▶ REQUIRED ACTION: Only lines with the word "Expand" belong in the answer; copy them from the records below.

Extracted records
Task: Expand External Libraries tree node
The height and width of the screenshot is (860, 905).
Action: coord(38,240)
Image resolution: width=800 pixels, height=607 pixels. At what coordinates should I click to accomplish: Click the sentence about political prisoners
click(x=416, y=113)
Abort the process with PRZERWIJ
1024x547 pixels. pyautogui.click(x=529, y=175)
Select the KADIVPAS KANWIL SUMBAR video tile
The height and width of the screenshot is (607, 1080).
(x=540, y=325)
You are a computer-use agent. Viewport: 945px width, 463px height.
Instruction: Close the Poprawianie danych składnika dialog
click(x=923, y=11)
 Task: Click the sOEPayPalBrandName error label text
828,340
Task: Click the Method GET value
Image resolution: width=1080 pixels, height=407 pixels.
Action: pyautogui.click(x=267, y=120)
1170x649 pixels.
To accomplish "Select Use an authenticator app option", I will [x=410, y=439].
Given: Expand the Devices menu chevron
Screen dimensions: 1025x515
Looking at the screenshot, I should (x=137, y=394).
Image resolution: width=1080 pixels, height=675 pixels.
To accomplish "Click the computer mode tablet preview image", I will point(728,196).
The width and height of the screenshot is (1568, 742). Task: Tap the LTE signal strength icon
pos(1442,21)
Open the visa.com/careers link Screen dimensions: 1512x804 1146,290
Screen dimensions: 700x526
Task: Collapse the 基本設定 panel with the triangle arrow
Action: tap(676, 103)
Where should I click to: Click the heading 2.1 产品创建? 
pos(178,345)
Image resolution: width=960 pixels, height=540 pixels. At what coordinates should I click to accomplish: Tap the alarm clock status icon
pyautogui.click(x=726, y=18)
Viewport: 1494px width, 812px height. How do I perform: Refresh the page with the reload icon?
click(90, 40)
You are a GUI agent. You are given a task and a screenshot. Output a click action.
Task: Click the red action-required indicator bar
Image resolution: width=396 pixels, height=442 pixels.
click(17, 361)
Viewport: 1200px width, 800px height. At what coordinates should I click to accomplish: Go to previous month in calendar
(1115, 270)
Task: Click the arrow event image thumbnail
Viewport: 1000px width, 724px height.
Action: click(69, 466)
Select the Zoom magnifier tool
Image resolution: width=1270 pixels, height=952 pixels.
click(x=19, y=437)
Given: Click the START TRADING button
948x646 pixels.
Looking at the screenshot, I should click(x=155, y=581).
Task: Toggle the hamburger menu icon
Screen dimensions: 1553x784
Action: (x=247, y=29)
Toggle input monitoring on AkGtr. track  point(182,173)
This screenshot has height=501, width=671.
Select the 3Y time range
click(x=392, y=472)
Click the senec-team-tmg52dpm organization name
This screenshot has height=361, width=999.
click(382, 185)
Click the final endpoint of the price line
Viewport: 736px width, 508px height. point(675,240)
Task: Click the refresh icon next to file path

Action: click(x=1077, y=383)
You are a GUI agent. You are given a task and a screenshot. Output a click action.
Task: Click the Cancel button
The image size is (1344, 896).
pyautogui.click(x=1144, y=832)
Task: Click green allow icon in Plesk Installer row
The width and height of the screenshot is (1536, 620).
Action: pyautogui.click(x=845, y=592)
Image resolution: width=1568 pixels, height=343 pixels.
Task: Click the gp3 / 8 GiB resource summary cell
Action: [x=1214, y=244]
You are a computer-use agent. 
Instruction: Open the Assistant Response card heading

▶ EXERCISE OUTPUT:
Task: Expand External Libraries tree node
Given: Expand the Devices menu chevron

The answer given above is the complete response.